Diethylene glycol removal by Echinodorus cordifolius (L.): the role of plant-microbe interactions.

This work presents the use of the plant Echinodorus cordifolius for remediating diethylene glycol (DEG) contaminated waters. The potential of this plant for treating DEG wastewater in a remediation system was observed. We found that E. cordifolius was able to remove DEG from wastewater, decrease the pH to neutral and remove approximately 95% of the chemical oxygen demand within 12 days. The plants can grow well in DEG wastewater, as indicated by their root and leaf biomass, which was found to be statistically similar to control. Wilting, chlorosis and necrosis were observed in DEG-treated plants, but the relative water content was not significantly different between control and treated plants, suggesting that the plants were able to take up and tolerate DEG present in the wastewater. Plant roots changed to black colour during experimental period.

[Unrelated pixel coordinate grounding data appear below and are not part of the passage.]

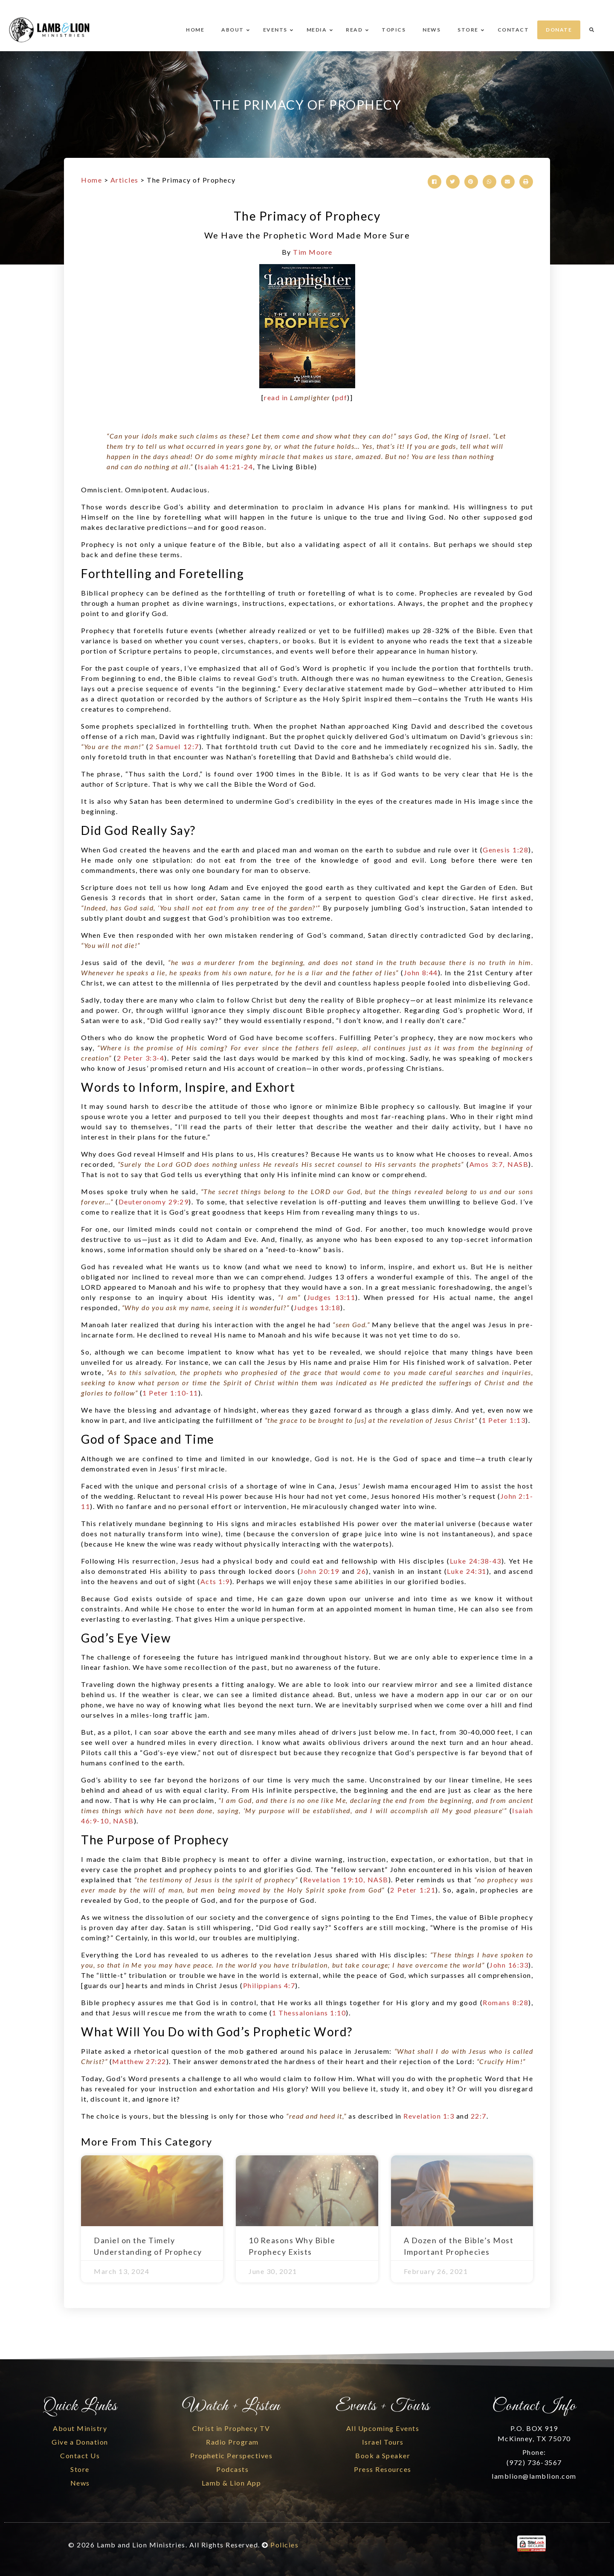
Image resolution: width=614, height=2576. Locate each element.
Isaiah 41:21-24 (225, 466)
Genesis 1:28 (505, 850)
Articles (124, 180)
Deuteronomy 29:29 (154, 1202)
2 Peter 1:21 (412, 1890)
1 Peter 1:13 (503, 1420)
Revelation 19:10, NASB (345, 1879)
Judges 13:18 (317, 1307)
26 (361, 1571)
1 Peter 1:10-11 (170, 1393)
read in (297, 397)
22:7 (479, 2116)
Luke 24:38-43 (475, 1561)
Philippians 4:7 (269, 1985)
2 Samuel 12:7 (174, 746)
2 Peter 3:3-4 (141, 1058)
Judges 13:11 (331, 1297)
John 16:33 (508, 1965)
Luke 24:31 (466, 1571)
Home (91, 180)
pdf (341, 397)
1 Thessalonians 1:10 (309, 2013)
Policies (284, 2545)
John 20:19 (319, 1571)
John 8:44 (421, 972)
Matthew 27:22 (139, 2061)
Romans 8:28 (505, 2002)
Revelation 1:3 (428, 2116)
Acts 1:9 (215, 1581)
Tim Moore (313, 252)
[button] (434, 182)
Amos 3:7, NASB (499, 1164)
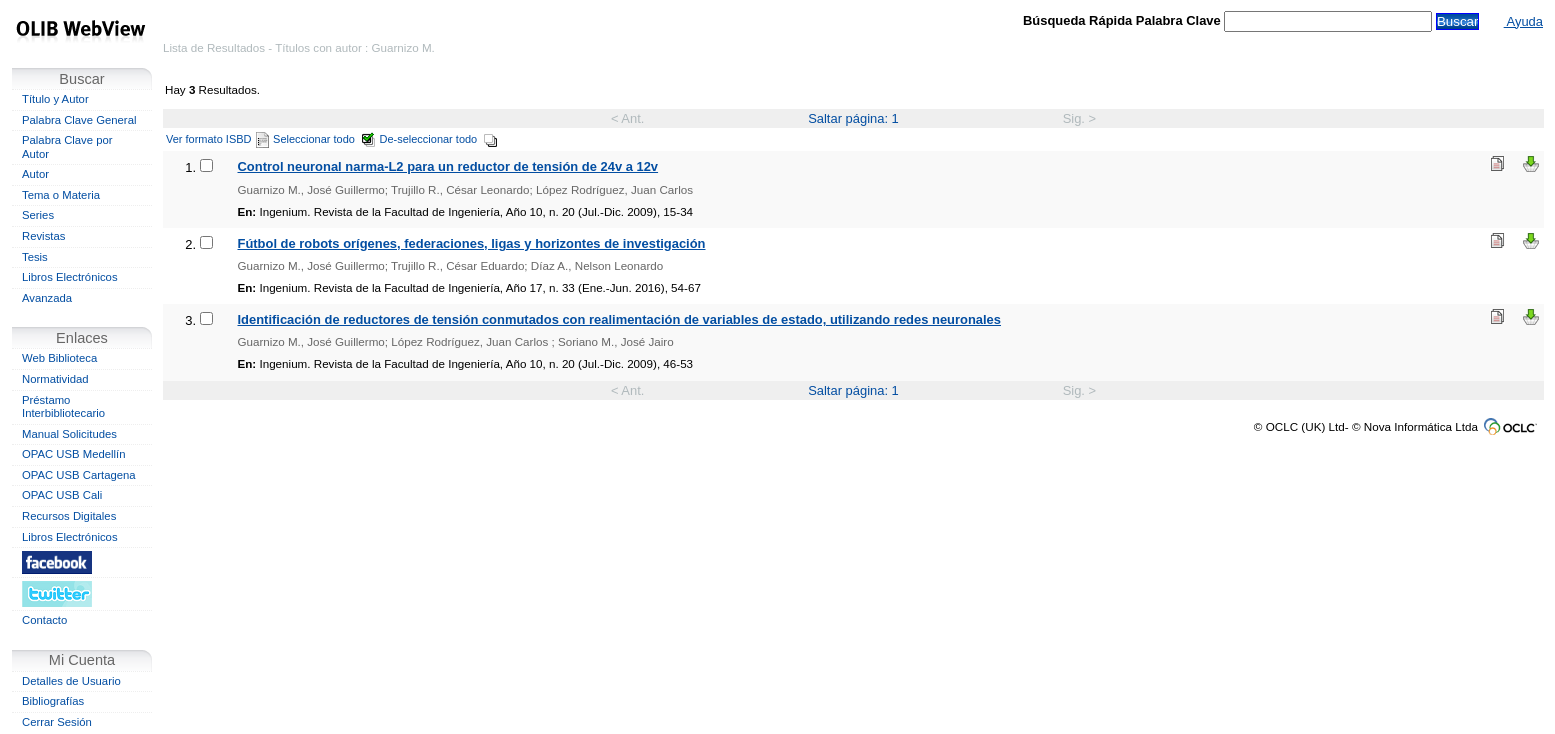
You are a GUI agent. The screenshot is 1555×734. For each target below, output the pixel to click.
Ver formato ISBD (217, 139)
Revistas (43, 236)
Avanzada (47, 298)
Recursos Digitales (69, 516)
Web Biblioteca (59, 358)
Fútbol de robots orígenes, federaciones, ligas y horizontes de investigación (472, 243)
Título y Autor (55, 99)
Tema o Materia (61, 195)
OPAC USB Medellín (74, 454)
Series (38, 215)
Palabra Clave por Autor (67, 147)
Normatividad (55, 379)
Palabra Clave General (79, 120)
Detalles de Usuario (71, 681)
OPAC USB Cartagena (79, 475)
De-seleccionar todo (439, 139)
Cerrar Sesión (57, 722)
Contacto (44, 620)
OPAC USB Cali (62, 495)
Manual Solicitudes (69, 434)
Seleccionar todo (324, 139)
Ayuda (1523, 21)
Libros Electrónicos (70, 277)
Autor (35, 174)
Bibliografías (53, 701)
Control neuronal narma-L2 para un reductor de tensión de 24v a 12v (448, 166)
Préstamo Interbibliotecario (63, 407)
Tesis (35, 257)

The fluorescence in situ hybridisation and bacterial enrichment confirmed that 4.30 × 10(5) cells/g of sulphate reducing bacteria and 9.30 × 10(8) cells/g of acid-producing bacteria were found associated with the plant roots. Furthermore, volatile fatty acids were found in non-sterile soil treatments, indicating that soil microorganisms are associated with DEG remediation. These results demonstrated that plants and bacteria have the ability to form a relationship to remove the organic contaminant DEG.